What made the book so successful was Dr Green's common-sense approach, sensible expectations and his emphasis on humour. He put a perspective on things and helped make parents feel they were not alone.
While he is obviously hugely experienced in paediatrics, Green admits that much of his knowledge comes from bringing up two boys of his own.
Born and educated in Belfast, Green studied medicine at Queens University and went on to paediatrics before moving to Australia where he lives with his wife, a general practitioner.
"I have learned much more from being a parent and all the families who I have worked with than from any professor or academic textbook," he reflects.
"My own children had none of the usual problems such as temper tantrums but both of them knew nothing of sleeping when they should.
"In the middle of the night I would often be writing about my sleeping techniques, knowing that while I wrote one or other of them was romping around the house very awake.

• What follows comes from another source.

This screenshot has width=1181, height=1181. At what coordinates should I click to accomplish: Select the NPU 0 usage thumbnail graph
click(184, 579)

"As a one-year-old, my older boy stopped eating almost completely. If someone had brought him in for me to check I would have thought it not possible that he could survive on so little. Fortunately, for no apparent reason he started eating again at 18 months."

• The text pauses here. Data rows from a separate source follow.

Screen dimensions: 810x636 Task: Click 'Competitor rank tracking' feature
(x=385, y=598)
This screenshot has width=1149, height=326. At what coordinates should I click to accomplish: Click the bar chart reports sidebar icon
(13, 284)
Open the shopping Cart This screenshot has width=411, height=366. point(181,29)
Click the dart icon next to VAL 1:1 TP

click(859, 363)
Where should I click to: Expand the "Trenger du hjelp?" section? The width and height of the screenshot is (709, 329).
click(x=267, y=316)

Green, now 58, also readily admits his own limitations as a father.
"Like many other parents, I often feel guilty that in the process of writing and teaching and working so hard as a doctor, I haven't spent the time with my boys that I would have liked. I don't want to pretend that I have been the best parent in the world"
Green has now completely revised and updated his book to include new sections, including one on discipline.
"I suppose you think I am going to tell you all about smacking, locking kids in their rooms and taking the front wheel off the tricycle. Well I'm not. That is not discipline," he argues.
"Ninety-five per cent of discipline will come through the way you speak, see and touch your child. The way to discipline your toddler is through your tone of voice.
"The same goes for the look of approval in your eyes or the reassuring touch that tells them that they are with you."
Throughout the book he repeats that toddlers have little sense and need to be treated like children, not adults.